■ EXERCISE DETAILS
Copy out all of the entries exactly as they appear.

(Dataset entries)
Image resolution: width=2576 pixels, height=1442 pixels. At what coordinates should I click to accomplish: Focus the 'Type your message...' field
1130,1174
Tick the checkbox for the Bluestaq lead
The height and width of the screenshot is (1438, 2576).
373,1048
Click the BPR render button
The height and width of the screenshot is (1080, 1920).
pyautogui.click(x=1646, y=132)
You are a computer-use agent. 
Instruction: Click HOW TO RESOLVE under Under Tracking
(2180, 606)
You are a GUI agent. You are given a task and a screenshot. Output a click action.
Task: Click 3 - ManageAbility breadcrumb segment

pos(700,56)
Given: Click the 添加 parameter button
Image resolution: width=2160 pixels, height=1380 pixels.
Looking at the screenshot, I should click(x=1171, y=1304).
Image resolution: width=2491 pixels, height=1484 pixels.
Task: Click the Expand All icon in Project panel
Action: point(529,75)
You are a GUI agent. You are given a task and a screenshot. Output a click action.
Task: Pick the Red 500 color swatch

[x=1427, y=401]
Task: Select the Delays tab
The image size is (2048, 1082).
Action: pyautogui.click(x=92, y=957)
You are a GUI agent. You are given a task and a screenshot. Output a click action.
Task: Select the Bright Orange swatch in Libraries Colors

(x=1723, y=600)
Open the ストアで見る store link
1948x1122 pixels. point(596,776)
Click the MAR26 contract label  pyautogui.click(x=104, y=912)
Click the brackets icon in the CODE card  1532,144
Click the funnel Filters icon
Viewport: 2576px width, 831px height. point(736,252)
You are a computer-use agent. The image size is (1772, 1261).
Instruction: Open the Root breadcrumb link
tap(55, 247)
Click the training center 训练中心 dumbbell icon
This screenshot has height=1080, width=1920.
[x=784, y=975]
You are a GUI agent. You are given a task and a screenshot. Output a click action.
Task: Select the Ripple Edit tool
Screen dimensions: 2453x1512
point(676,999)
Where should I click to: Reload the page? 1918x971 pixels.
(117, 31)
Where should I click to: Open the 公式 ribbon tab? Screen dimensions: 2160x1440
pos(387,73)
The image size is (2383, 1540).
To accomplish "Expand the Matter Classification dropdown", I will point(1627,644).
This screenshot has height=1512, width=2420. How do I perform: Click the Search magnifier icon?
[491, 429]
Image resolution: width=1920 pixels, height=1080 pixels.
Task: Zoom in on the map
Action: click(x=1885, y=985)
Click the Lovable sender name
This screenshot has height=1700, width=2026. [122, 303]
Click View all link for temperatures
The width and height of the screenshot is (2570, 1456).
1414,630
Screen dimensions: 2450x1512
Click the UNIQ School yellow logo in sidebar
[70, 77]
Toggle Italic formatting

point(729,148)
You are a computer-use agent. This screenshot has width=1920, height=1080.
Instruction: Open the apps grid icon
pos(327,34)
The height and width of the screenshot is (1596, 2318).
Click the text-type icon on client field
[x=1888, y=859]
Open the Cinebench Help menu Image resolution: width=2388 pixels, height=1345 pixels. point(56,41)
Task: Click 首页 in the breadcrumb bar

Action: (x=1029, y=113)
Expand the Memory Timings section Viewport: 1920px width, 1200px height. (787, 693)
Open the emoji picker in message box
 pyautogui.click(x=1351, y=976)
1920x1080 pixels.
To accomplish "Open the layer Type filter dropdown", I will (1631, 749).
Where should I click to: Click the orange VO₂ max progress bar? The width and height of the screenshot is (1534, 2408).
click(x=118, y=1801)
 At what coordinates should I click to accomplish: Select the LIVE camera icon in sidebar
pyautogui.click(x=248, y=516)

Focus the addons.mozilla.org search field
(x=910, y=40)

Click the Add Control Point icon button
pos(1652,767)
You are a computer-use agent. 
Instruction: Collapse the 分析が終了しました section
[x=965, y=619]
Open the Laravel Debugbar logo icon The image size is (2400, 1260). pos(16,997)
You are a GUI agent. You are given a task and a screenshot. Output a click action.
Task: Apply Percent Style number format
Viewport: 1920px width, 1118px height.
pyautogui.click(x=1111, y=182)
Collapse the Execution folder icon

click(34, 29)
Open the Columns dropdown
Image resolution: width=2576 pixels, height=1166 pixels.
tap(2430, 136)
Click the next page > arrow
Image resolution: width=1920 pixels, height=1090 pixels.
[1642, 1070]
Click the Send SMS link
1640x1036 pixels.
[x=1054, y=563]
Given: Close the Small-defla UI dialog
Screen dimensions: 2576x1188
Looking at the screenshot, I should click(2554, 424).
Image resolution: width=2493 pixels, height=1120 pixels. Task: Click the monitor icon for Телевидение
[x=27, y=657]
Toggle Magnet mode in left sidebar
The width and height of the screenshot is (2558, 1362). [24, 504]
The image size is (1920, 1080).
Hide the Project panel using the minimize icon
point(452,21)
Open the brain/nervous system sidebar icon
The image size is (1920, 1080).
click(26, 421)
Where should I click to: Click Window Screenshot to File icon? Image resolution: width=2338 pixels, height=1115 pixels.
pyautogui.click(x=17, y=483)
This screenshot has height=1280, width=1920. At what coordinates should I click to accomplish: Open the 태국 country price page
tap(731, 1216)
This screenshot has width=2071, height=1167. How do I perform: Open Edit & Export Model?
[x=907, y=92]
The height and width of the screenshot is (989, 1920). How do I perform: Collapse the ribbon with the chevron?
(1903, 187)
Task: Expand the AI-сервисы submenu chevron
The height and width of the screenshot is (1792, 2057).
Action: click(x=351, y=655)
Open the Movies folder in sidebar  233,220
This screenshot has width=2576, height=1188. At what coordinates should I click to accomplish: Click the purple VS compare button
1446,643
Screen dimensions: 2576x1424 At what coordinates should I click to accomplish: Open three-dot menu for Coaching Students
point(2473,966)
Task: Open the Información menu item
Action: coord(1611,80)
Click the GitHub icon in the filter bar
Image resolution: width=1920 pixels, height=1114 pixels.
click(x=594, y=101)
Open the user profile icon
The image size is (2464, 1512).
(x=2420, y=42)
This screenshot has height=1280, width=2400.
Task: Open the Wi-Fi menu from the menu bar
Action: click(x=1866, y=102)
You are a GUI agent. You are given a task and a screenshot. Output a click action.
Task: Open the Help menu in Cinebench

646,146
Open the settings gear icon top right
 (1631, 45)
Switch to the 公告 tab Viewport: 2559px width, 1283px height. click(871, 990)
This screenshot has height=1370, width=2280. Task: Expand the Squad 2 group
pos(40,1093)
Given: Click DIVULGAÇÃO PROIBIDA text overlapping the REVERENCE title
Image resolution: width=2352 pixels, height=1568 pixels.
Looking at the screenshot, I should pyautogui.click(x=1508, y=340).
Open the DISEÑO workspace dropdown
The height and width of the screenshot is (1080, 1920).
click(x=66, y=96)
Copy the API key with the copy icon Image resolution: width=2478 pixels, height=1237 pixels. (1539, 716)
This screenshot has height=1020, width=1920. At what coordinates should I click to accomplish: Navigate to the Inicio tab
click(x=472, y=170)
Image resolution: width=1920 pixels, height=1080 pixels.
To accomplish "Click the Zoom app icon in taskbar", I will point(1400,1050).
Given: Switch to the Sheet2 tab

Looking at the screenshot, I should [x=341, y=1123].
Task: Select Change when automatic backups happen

■ OUTPUT OF THE TASK
Image resolution: width=2576 pixels, height=1442 pixels. At what coordinates should I click to accomplish: Focus the 'Type your message...' field
1130,1174
Tick the checkbox for the Bluestaq lead
The height and width of the screenshot is (1438, 2576).
373,1048
Click the BPR render button
The height and width of the screenshot is (1080, 1920).
pyautogui.click(x=1646, y=132)
You are a computer-use agent. 
Instruction: Click HOW TO RESOLVE under Under Tracking
(2180, 606)
You are a GUI agent. You are given a task and a screenshot. Output a click action.
Task: Click 3 - ManageAbility breadcrumb segment

pos(700,56)
Given: Click the 添加 parameter button
Image resolution: width=2160 pixels, height=1380 pixels.
Looking at the screenshot, I should click(x=1171, y=1304).
Image resolution: width=2491 pixels, height=1484 pixels.
Task: Click the Expand All icon in Project panel
Action: point(529,75)
You are a GUI agent. You are given a task and a screenshot. Output a click action.
Task: Pick the Red 500 color swatch

[x=1427, y=401]
Task: Select the Delays tab
The image size is (2048, 1082).
Action: pyautogui.click(x=92, y=957)
You are a GUI agent. You are given a task and a screenshot. Output a click action.
Task: Select the Bright Orange swatch in Libraries Colors

(x=1723, y=600)
Open the ストアで見る store link
1948x1122 pixels. point(596,776)
Click the MAR26 contract label  pyautogui.click(x=104, y=912)
Click the brackets icon in the CODE card  1532,144
Click the funnel Filters icon
Viewport: 2576px width, 831px height. point(736,252)
You are a computer-use agent. The image size is (1772, 1261).
Instruction: Open the Root breadcrumb link
tap(55, 247)
Click the training center 训练中心 dumbbell icon
This screenshot has height=1080, width=1920.
[x=784, y=975]
You are a GUI agent. You are given a task and a screenshot. Output a click action.
Task: Select the Ripple Edit tool
Screen dimensions: 2453x1512
point(676,999)
Where should I click to: Reload the page? 1918x971 pixels.
(117, 31)
Where should I click to: Open the 公式 ribbon tab? Screen dimensions: 2160x1440
pos(387,73)
The image size is (2383, 1540).
To accomplish "Expand the Matter Classification dropdown", I will point(1627,644).
This screenshot has height=1512, width=2420. How do I perform: Click the Search magnifier icon?
[491, 429]
Image resolution: width=1920 pixels, height=1080 pixels.
Task: Zoom in on the map
Action: click(x=1885, y=985)
Click the Lovable sender name
This screenshot has height=1700, width=2026. [122, 303]
Click View all link for temperatures
The width and height of the screenshot is (2570, 1456).
1414,630
Screen dimensions: 2450x1512
Click the UNIQ School yellow logo in sidebar
[70, 77]
Toggle Italic formatting

point(729,148)
You are a computer-use agent. This screenshot has width=1920, height=1080.
Instruction: Open the apps grid icon
pos(327,34)
The height and width of the screenshot is (1596, 2318).
Click the text-type icon on client field
[x=1888, y=859]
Open the Cinebench Help menu Image resolution: width=2388 pixels, height=1345 pixels. point(56,41)
Task: Click 首页 in the breadcrumb bar

Action: (x=1029, y=113)
Expand the Memory Timings section Viewport: 1920px width, 1200px height. (787, 693)
Open the emoji picker in message box
 pyautogui.click(x=1351, y=976)
1920x1080 pixels.
To accomplish "Open the layer Type filter dropdown", I will (1631, 749).
Where should I click to: Click the orange VO₂ max progress bar? The width and height of the screenshot is (1534, 2408).
click(x=118, y=1801)
 At what coordinates should I click to accomplish: Select the LIVE camera icon in sidebar
pyautogui.click(x=248, y=516)

Focus the addons.mozilla.org search field
(x=910, y=40)

Click the Add Control Point icon button
pos(1652,767)
You are a computer-use agent. 
Instruction: Collapse the 分析が終了しました section
[x=965, y=619]
Open the Laravel Debugbar logo icon The image size is (2400, 1260). pos(16,997)
You are a GUI agent. You are given a task and a screenshot. Output a click action.
Task: Apply Percent Style number format
Viewport: 1920px width, 1118px height.
pyautogui.click(x=1111, y=182)
Collapse the Execution folder icon

click(34, 29)
Open the Columns dropdown
Image resolution: width=2576 pixels, height=1166 pixels.
tap(2430, 136)
Click the next page > arrow
Image resolution: width=1920 pixels, height=1090 pixels.
[1642, 1070]
Click the Send SMS link
1640x1036 pixels.
[x=1054, y=563]
Given: Close the Small-defla UI dialog
Screen dimensions: 2576x1188
Looking at the screenshot, I should click(2554, 424).
Image resolution: width=2493 pixels, height=1120 pixels. Task: Click the monitor icon for Телевидение
[x=27, y=657]
Toggle Magnet mode in left sidebar
The width and height of the screenshot is (2558, 1362). [24, 504]
The image size is (1920, 1080).
Hide the Project panel using the minimize icon
point(452,21)
Open the brain/nervous system sidebar icon
The image size is (1920, 1080).
click(26, 421)
Where should I click to: Click Window Screenshot to File icon? Image resolution: width=2338 pixels, height=1115 pixels.
pyautogui.click(x=17, y=483)
This screenshot has height=1280, width=1920. At what coordinates should I click to accomplish: Open the 태국 country price page
tap(731, 1216)
This screenshot has width=2071, height=1167. How do I perform: Open Edit & Export Model?
[x=907, y=92]
The height and width of the screenshot is (989, 1920). How do I perform: Collapse the ribbon with the chevron?
(1903, 187)
Task: Expand the AI-сервисы submenu chevron
The height and width of the screenshot is (1792, 2057).
Action: click(x=351, y=655)
Open the Movies folder in sidebar  233,220
This screenshot has width=2576, height=1188. At what coordinates should I click to accomplish: Click the purple VS compare button
1446,643
Screen dimensions: 2576x1424 At what coordinates should I click to accomplish: Open three-dot menu for Coaching Students
point(2473,966)
Task: Open the Información menu item
Action: coord(1611,80)
Click the GitHub icon in the filter bar
Image resolution: width=1920 pixels, height=1114 pixels.
click(x=594, y=101)
Open the user profile icon
The image size is (2464, 1512).
(x=2420, y=42)
This screenshot has height=1280, width=2400.
Task: Open the Wi-Fi menu from the menu bar
Action: click(x=1866, y=102)
You are a GUI agent. You are given a task and a screenshot. Output a click action.
Task: Open the Help menu in Cinebench

646,146
Open the settings gear icon top right
 (1631, 45)
Switch to the 公告 tab Viewport: 2559px width, 1283px height. click(871, 990)
This screenshot has height=1370, width=2280. Task: Expand the Squad 2 group
pos(40,1093)
Given: Click DIVULGAÇÃO PROIBIDA text overlapping the REVERENCE title
Image resolution: width=2352 pixels, height=1568 pixels.
Looking at the screenshot, I should pyautogui.click(x=1508, y=340).
Open the DISEÑO workspace dropdown
The height and width of the screenshot is (1080, 1920).
click(x=66, y=96)
Copy the API key with the copy icon Image resolution: width=2478 pixels, height=1237 pixels. (1539, 716)
This screenshot has height=1020, width=1920. At what coordinates should I click to accomplish: Navigate to the Inicio tab
click(x=472, y=170)
Image resolution: width=1920 pixels, height=1080 pixels.
To accomplish "Click the Zoom app icon in taskbar", I will point(1400,1050).
Given: Switch to the Sheet2 tab

Looking at the screenshot, I should [x=341, y=1123].
Task: Select Change when automatic backups happen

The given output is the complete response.